Iranian officials have consistently said that the latest international sanctions, the harshest to date, haven't damaged the country's energy sector or slowed economic growth any more than previous UN sanctions.

What has become privately worrisome for Tehran is the rise in global implementation of financial sanctions unilaterally imposed by the United States Treasury, which have constrained the Central Bank of Iran's access to foreign exchange and hampered the country's oil sales by raising the transaction cost for purchases of Iranian oil.

Tehran's financial sector has faced constraints since as early as 2006, with the onset of tougher US and UN sanctions over the Islamic Republic's nuclear energy program.

The financial squeeze on Iran tightened considerably after 2007, as the US Treasury increased its efforts to persuade foreign governments and private entities to follow the financial sanctions against Iran that had long been in place but not consistently implemented, says Erich Ferrari, an attorney specializing in US Office of Foreign Assets Control (OFAC) legislation and author of The Iranian Transactions Regulations Practice Guide.
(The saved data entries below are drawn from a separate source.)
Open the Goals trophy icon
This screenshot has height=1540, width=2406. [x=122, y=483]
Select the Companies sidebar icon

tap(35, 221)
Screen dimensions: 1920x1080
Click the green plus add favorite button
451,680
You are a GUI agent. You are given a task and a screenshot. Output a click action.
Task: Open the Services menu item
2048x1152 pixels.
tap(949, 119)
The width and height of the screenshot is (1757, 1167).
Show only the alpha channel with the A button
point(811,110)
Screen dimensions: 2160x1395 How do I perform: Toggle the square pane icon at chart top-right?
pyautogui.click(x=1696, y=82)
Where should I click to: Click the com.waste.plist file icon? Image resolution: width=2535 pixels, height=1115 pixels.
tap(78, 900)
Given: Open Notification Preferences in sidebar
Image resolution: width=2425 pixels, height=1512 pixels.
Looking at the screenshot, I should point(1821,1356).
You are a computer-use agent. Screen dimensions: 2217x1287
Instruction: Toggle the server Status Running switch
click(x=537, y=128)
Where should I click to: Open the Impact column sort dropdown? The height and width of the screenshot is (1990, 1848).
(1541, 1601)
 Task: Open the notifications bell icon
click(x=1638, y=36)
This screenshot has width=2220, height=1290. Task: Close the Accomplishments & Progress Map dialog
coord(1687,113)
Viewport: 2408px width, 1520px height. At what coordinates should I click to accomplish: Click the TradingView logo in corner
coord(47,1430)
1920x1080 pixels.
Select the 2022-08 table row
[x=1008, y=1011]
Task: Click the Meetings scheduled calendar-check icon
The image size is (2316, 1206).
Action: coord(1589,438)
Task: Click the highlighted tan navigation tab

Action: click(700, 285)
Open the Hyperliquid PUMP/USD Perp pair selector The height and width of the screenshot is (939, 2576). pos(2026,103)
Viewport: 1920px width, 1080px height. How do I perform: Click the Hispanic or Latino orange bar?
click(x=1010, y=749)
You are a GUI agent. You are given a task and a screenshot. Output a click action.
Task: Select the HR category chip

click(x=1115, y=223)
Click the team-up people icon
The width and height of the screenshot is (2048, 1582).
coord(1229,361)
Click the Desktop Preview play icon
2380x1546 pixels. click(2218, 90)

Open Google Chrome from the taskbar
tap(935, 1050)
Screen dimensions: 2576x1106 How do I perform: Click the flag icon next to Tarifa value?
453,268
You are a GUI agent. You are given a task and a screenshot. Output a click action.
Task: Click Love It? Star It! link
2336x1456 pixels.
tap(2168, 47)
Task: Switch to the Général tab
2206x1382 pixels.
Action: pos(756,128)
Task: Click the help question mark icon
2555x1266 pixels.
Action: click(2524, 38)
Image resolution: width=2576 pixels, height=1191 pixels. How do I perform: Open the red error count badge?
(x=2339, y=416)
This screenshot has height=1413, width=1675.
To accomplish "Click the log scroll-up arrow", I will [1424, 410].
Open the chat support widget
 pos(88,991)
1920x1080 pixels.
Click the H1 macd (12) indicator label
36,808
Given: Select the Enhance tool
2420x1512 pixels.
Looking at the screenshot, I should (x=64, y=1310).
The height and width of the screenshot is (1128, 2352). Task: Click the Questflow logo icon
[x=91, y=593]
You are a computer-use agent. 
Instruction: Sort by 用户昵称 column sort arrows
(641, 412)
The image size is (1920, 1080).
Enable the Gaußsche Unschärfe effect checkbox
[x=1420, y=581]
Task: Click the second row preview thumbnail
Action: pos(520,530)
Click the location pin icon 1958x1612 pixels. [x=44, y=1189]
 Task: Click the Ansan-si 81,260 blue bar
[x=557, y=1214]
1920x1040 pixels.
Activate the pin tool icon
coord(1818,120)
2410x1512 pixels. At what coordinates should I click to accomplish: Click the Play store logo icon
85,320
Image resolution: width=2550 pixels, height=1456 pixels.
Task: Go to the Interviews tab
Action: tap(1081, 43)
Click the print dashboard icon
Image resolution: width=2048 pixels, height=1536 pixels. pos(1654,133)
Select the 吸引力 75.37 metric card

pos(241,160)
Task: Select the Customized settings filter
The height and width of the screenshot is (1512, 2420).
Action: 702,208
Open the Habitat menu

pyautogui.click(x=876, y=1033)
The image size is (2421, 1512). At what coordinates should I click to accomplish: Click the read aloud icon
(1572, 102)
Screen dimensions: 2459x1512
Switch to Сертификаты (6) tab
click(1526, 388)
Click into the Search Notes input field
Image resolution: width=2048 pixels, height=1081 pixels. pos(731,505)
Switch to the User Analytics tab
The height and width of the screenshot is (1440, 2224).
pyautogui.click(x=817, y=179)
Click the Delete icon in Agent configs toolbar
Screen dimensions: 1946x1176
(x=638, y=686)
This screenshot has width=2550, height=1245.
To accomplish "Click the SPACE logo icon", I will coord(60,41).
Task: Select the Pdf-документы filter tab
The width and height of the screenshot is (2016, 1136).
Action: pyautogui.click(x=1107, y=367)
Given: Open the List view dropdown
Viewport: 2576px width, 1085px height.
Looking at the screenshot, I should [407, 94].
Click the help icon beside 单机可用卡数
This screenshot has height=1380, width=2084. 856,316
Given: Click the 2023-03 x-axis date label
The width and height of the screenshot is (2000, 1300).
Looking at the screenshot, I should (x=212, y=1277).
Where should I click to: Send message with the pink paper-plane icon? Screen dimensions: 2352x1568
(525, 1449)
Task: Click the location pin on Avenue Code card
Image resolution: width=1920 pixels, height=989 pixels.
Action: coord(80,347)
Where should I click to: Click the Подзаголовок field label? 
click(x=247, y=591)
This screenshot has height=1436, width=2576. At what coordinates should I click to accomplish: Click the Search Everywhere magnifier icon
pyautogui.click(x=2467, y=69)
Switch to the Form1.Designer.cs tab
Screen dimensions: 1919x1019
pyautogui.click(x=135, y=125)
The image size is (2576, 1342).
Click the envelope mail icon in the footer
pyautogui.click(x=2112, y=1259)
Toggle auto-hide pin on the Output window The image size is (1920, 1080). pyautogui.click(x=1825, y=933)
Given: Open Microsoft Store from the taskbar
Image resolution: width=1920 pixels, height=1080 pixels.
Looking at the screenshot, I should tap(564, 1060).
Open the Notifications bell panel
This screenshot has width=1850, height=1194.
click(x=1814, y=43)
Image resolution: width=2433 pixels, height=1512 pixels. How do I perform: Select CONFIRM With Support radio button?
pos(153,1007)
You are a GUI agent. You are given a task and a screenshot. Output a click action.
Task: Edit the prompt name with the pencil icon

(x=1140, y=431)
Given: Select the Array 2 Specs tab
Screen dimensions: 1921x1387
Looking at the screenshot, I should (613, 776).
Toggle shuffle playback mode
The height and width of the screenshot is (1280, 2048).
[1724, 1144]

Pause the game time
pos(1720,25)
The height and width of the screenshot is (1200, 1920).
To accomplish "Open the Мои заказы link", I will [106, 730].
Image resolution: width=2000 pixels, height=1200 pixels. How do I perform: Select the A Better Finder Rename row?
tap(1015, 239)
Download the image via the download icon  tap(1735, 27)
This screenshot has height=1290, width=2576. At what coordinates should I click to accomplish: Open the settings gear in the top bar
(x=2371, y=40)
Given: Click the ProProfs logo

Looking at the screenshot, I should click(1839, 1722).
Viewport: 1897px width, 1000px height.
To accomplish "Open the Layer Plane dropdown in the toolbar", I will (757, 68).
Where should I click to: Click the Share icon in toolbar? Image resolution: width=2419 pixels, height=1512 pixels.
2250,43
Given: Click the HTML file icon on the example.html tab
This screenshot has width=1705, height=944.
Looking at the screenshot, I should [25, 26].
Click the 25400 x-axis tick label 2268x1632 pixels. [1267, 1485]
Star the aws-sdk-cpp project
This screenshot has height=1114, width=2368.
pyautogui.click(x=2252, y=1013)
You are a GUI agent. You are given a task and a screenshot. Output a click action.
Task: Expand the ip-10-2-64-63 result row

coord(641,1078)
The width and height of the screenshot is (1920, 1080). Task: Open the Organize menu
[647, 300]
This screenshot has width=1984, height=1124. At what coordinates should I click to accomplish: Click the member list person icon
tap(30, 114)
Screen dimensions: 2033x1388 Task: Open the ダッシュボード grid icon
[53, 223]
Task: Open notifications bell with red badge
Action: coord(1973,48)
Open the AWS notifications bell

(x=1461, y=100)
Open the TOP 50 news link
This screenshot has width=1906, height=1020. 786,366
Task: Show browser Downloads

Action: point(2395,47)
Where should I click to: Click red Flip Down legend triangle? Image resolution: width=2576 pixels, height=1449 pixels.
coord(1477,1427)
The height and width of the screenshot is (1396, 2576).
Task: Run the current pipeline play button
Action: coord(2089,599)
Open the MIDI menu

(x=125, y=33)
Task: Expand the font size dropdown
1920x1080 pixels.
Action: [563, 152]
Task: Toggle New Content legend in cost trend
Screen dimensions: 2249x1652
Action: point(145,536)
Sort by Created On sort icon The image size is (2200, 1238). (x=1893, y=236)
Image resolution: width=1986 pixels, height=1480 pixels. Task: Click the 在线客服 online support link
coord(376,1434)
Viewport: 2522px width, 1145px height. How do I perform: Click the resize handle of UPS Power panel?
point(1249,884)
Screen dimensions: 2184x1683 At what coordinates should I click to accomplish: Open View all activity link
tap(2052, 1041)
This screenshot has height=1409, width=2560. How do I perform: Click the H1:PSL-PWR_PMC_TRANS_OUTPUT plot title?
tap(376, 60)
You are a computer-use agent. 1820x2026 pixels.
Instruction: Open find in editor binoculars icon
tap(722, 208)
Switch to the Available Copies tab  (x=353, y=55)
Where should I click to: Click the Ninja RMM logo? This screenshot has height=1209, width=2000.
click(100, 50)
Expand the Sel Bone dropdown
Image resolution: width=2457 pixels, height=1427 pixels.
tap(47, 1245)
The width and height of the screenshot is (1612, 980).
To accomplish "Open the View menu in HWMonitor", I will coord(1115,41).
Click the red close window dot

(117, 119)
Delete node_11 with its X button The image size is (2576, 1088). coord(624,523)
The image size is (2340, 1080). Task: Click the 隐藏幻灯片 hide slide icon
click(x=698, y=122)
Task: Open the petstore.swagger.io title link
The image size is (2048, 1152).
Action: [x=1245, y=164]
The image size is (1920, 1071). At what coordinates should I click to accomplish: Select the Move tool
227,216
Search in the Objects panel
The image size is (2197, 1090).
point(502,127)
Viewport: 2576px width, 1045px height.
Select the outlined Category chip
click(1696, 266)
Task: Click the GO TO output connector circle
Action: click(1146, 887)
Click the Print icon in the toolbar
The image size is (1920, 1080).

Revenues from crude oil exports – currently around 2.2 million barrels a day – serve as Iran's main source of foreign exchange, with earnings from oil sales deposited into National Iranian Oil Company (NIOC) accounts held in banks overseas. Revenues are then transferred to the Central Bank, which converts them into rials, Iran's local currency, and deposits them into the Treasury’s accounts for allocation into the state budget.